- **WORK TO COMPLETE**: Search the entries for the line containing "This screenshot has height=576, width=1024.". Repeat it, then every line after it, exactly through the final line.

───── DATASET ─────

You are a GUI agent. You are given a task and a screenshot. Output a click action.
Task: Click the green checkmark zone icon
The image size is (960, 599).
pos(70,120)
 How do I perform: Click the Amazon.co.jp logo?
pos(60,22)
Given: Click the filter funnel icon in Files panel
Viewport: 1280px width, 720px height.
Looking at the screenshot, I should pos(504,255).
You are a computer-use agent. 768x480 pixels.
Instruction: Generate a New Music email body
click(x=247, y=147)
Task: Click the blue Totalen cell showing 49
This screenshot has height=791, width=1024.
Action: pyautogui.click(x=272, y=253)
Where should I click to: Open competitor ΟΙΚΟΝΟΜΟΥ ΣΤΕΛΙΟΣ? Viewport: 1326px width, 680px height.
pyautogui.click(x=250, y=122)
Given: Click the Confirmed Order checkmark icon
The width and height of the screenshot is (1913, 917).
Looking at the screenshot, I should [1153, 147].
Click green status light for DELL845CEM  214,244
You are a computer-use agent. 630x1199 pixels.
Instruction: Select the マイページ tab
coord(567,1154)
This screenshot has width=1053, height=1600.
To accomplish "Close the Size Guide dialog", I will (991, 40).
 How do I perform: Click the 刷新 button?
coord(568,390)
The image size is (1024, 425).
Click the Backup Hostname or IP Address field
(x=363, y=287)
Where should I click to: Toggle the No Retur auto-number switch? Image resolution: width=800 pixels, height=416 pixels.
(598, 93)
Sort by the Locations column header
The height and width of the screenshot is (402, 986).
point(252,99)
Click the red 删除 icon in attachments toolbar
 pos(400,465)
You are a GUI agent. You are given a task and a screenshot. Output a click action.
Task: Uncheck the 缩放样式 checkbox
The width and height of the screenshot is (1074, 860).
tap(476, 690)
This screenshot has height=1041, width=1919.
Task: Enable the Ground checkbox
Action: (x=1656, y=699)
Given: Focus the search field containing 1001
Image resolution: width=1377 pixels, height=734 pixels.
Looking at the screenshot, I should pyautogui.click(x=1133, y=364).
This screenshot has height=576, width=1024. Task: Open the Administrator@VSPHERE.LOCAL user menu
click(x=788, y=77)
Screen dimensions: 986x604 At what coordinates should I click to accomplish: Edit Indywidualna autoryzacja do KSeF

─────

- **SOLVED EXERCISE**:
This screenshot has height=576, width=1024. Task: Open the Administrator@VSPHERE.LOCAL user menu
click(x=788, y=77)
Screen dimensions: 986x604 At what coordinates should I click to accomplish: Edit Indywidualna autoryzacja do KSeF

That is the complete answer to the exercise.